**TO-DO LIST**
**A)** In the rows, rewrite the stretch from the line containing "2022–present (503, 410)" through the line containing "In service for Seabourn (503, 50)", replacing "June" with "Jun." and changing nothing else. Return only those lines.
**B)** Write a continuation of the article on child poverty statistics, starting right after its last sentence.

**GIVEN TEXT**
● ● ● ●
You keep using that word. I do not think it means what you think it means.

This is a very famous line spoken by the character Inigo Montoya in The Princess Bride. Statistics used in public debate and research often have a similar difficulty: a statistic may not mean what some people think it means.

This article will consider a few examples.

‘Most children in poverty are in working families’

Many people are trapped in low paid, insecure work and 70% of children in poverty now live in working families.

In the Department for Work & Pension’s Households Below Average Income report, there are five definitions of poverty (or low income).

A household is defined as being in poverty if its net disposable household income lies below a specified threshold: 60% of the median (the middle value). This is given for both relative low income — meaning the threshold moves as average income changes — and absolute low income — the median income in 2010/11 and moves it in line with inflation. Weekly net equivalised household income is expressed both before and after housing costs.

Additionally, there is a measure of children in material deprivation: a household that is below 70% of the relative median income, and where their family scores 25 or higher (out of 100) on questions about access to 21 goods and services.

For 2017/18, 56% of children living households without an adult working were estimated to be in poverty (below 60% of the median in relative income, before housing costs). The figure for children in households with a working adult (‘working households’) is 17%.

The DWP will also report on the Social Metrics Commission definition of poverty in the near-future. (Source: HBAI report 2017/18)

This is contrary to the further claim by Peter Stefanovic and others that “work is no longer a route out of poverty”.

In the latest year, 88% of children were estimated to be in working families. Consequently, children in poverty in working families were estimated to outnumber those in work-less households. This has been true since 2004/05.

In 2017/18, 69% of children in poverty were in working households. (70% is the figure for relative income after housing costs.)
● ● ● ●
**INFORMATION PROVIDED**
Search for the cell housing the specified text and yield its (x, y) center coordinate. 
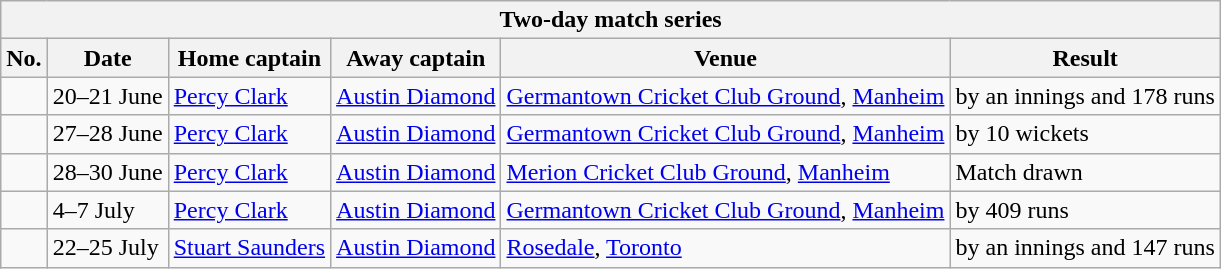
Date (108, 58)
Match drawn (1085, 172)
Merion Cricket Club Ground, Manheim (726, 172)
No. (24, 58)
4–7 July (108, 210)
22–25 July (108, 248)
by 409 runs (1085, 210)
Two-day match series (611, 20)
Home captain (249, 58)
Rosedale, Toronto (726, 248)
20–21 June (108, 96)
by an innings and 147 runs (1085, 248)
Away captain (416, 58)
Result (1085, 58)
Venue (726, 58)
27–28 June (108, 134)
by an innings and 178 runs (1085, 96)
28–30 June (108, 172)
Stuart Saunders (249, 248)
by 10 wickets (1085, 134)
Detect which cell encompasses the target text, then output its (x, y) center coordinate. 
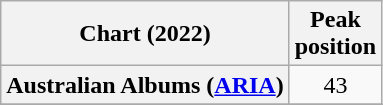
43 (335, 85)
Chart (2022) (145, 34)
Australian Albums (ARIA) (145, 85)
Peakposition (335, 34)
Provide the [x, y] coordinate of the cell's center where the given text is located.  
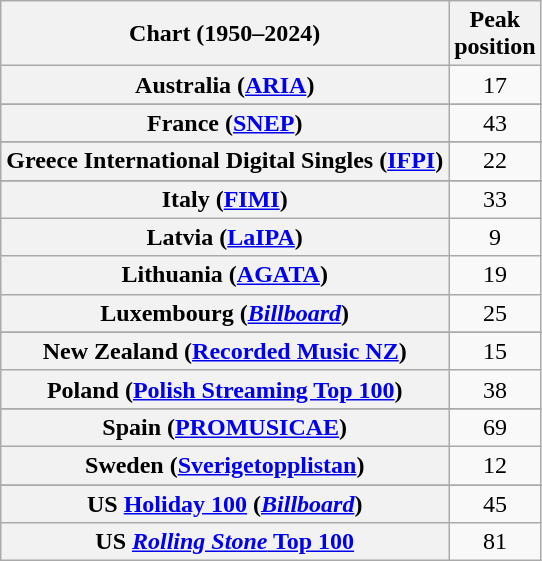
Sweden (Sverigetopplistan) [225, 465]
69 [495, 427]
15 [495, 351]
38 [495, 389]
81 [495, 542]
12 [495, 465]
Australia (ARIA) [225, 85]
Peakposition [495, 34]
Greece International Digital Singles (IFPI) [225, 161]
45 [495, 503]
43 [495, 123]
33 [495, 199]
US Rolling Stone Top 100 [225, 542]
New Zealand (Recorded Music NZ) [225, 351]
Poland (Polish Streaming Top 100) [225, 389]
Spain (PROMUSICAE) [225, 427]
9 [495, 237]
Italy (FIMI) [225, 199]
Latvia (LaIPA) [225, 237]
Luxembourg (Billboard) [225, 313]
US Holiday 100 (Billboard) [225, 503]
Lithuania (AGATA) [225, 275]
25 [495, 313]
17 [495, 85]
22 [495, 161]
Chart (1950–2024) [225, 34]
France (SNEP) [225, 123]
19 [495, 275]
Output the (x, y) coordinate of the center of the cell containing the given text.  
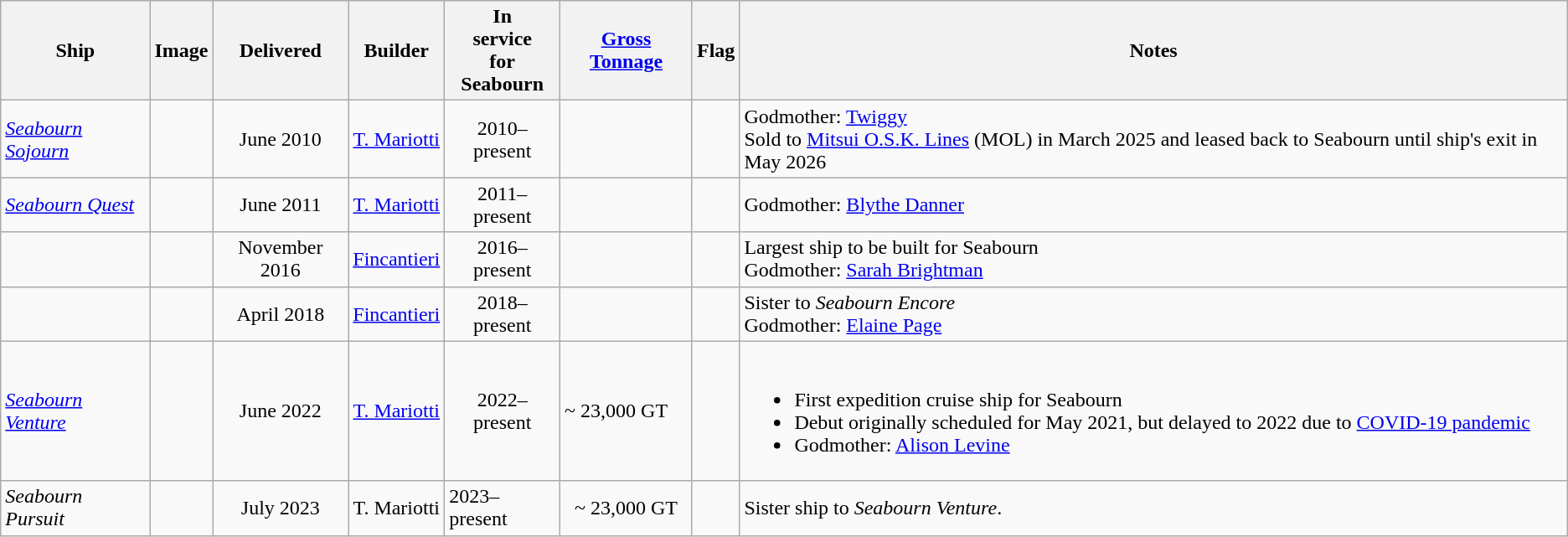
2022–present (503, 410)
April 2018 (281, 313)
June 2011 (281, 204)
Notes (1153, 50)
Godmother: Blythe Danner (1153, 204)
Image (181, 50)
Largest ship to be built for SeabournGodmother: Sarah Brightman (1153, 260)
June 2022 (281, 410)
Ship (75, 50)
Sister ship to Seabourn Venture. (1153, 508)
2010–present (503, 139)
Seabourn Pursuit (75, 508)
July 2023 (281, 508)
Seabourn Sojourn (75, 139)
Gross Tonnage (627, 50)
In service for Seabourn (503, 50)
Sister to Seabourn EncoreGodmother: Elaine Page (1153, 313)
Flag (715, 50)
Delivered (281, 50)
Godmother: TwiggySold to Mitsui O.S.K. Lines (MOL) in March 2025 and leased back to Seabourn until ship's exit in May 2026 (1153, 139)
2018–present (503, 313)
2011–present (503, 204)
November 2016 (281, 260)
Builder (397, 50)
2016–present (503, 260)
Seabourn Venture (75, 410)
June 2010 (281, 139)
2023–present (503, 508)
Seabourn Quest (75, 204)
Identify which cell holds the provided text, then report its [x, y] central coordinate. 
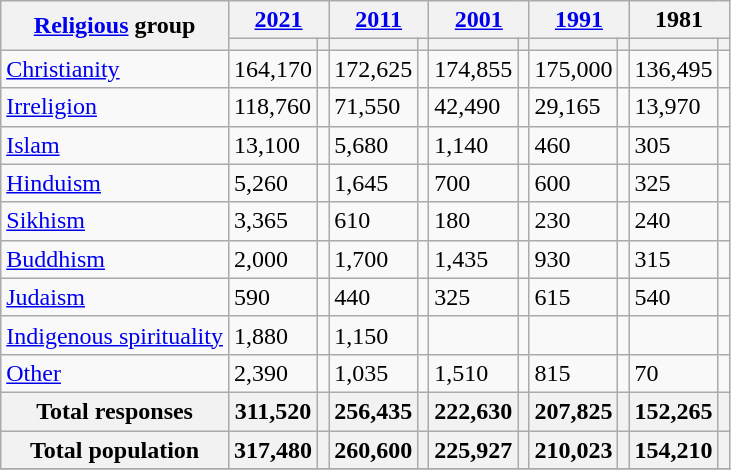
● ● ● ●
**ANSWERS TO THE EXERCISE**
**A)**
2022–present (503, 410)
April 2018 (281, 313)
Jun. 2011 (281, 204)
Notes (1153, 50)
Godmother: Blythe Danner (1153, 204)
Image (181, 50)
Largest ship to be built for SeabournGodmother: Sarah Brightman (1153, 260)
Jun. 2022 (281, 410)
Ship (75, 50)
Sister ship to Seabourn Venture. (1153, 508)
2010–present (503, 139)
Seabourn Pursuit (75, 508)
July 2023 (281, 508)
Seabourn Sojourn (75, 139)
Gross Tonnage (627, 50)
In service for Seabourn (503, 50)

**B)**
‘A Kimberly-Clark digital campaign increased their sales by 50%’

An Adobe CMO article in 2013 — entitled ‘15 mind-blowing stats about re-targeting’ — claimed that:

11. CPG company Kimberly-Clark relies on re-targeting, saying it is seeing 50 to 60 percent higher conversion rates among consumers who have been re-targeted.

Following the links reveals something different. In a 2012 interview for Digiday, Jeff Jarrett (VP of Global Digital Marketing) said:

Consumers who visit the brand site are 20 percent more likely to act on a message than a consumer who has not expressed this interest. Furthermore, we are seeing stronger conversion rates among these consumers: 50–60 percent conversion rates.

The VP’s statement is suggesting that — among potential consumers who visit the brand website — Kimberly-Clark see a 50–60% conversion through their digital re-targeting campaigns.

This is not remotely the same claim that Kimberly-Clark’s digital campaigning — in general — has increased their sales by 50%.

‘Half of all marriages end in divorce’

However, how many marriages and divorces there were in a year does not tell you about how many of those marriages end through divorce. Unless the marriage is exceptionally short, people getting married in one year are not the same pairs getting divorced in that same year.

We should look instead at married couples who wed in specified years, in England and Wales. For marriages conducted in 1970, 22% of coupled ended their marriage in divorce after 15 years. For couples wed in 1990, that figure was 33%.

This shows the proportion of marriages that had ended in divorce by each anniversary. (Graph: ONS Archive)

For England and Wales, the estimated percentage of marriages ending in divorce — assuming 2010 divorce and mortality rates throughout — is 42%. There are some signs that couples wed more recently have lower divorce rates than earlier cohorts. After five years, 10% of marriages conducted in 2000 in England and Wales had finished in divorce. For 2005, the five-year divorce rate was 8%.

‘The p-value is the probability this result happened by chance’

In seeking truth, empirical science pursues replication of results — after one experiment has concluded, other researchers run the same experiment, aiming to reproduce the result.

At the heart of this problem lies a calculation in statistical testing called the p-value. Statistical testing starts with a null hypothesis (usually, that there is no effect) and an alternate hypothesis (typically, there is such an effect).

The p-value is defined: under the modelling assumption the null hypothesis is true, what is the probability that we would observe the test data or something more extreme?

The statistician Ronald Fisher sought to use the p-value for deductive reasoning. If we assume the null hypothesis is true, then the observed result should have such a low probability that we then reject that null hypothesis. The p-value is sometimes confused for the probability that the null hypothesis is true. Frequentist statistics does not attach probabilities to the hypotheses themselves.

This type of statistical testing has been used in many areas of scientific research. It has been commonplace to use 0.05 as a threshold. This value is entirely a convention.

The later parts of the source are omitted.